**Short exercise:** Copy out each line of the data below that contains the word "agent".

Word and element location data
————
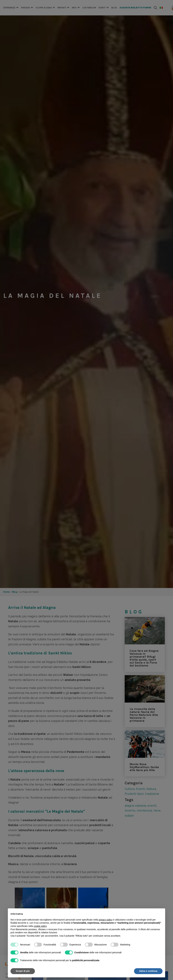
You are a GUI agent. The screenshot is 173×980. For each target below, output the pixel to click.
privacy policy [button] (106, 920)
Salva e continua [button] (148, 971)
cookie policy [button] (40, 926)
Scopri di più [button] (22, 971)
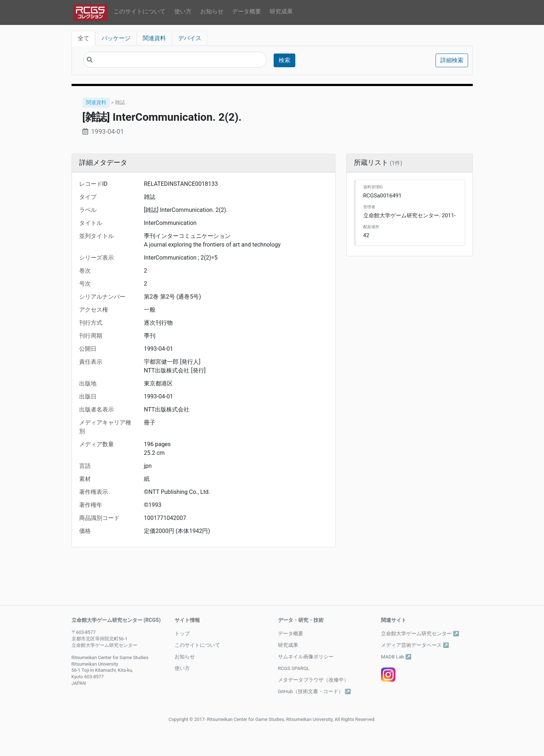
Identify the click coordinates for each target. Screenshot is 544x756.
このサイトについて (140, 11)
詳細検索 (452, 60)
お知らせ (212, 11)
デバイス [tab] (190, 38)
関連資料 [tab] (154, 38)
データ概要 (247, 11)
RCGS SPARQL (294, 668)
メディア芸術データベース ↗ (415, 645)
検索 (284, 60)
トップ (182, 633)
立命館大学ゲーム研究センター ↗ (420, 633)
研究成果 (281, 11)
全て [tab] (83, 38)
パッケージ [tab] (116, 38)
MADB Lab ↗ (396, 657)
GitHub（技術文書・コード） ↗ (314, 691)
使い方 (183, 11)
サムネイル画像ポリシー (306, 657)
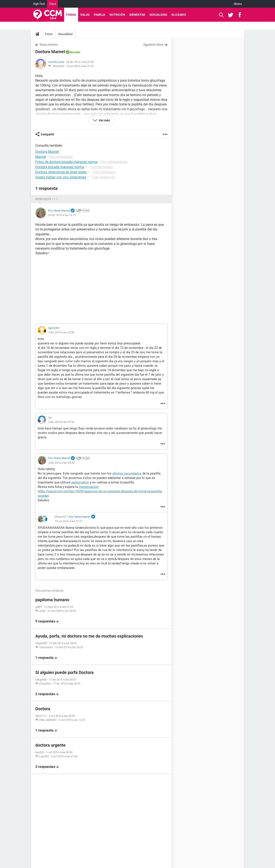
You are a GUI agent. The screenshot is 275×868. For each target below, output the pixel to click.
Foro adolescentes (114, 162)
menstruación (89, 487)
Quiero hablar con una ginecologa (61, 177)
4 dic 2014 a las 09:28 (61, 463)
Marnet (40, 157)
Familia (100, 14)
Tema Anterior (49, 44)
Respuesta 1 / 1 (47, 199)
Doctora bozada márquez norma (60, 167)
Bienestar (137, 14)
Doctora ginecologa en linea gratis (61, 172)
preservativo (80, 482)
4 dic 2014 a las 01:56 (61, 422)
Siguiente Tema (153, 44)
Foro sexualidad (60, 157)
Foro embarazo (102, 167)
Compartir (47, 134)
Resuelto (75, 52)
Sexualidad (158, 14)
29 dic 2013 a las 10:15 (62, 215)
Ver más (104, 120)
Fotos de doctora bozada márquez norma (66, 162)
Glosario (178, 14)
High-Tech (39, 4)
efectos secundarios (127, 473)
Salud (52, 4)
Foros (71, 14)
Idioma (238, 4)
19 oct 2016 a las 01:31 (80, 66)
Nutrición (117, 14)
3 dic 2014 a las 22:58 (61, 332)
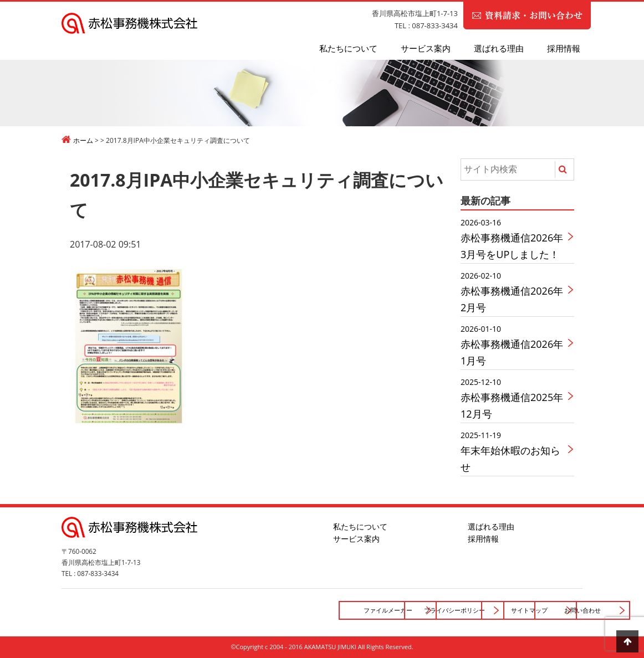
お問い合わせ (526, 610)
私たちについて (348, 48)
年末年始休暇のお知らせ (514, 451)
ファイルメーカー (179, 610)
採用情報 (564, 48)
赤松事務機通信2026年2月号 (514, 291)
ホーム (83, 140)
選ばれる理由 (499, 48)
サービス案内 (426, 48)
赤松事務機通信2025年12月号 (514, 398)
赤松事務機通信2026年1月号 (514, 345)
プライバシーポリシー (294, 610)
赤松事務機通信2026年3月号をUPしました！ (514, 238)
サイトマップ (410, 610)
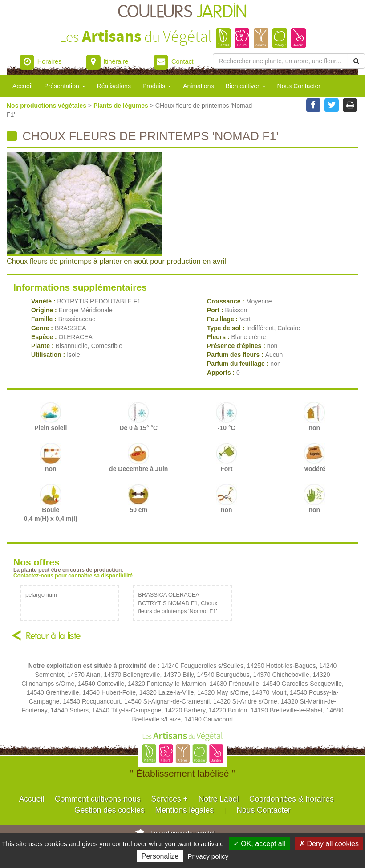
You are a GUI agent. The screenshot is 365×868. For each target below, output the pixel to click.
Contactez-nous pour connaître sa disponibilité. (73, 576)
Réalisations (114, 86)
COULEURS (182, 12)
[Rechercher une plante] (280, 61)
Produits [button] (157, 86)
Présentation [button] (65, 86)
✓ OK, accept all (259, 843)
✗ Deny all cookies (329, 843)
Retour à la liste (53, 636)
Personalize (160, 856)
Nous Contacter (299, 86)
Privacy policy (208, 856)
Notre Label (219, 799)
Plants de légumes (122, 106)
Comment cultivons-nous (97, 799)
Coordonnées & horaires (292, 799)
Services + (170, 799)
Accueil (22, 86)
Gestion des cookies (110, 810)
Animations (198, 86)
————
**Response:**
You are a GUI agent. The screenshot is 173×980. For each target below, output the pixel to click.
You are a GUI agent. The screenshot is 275×868. For each target below, output the pixel to click.
You are a GUI agent. The screenshot is 365×868. For each target below, output the pixel to click.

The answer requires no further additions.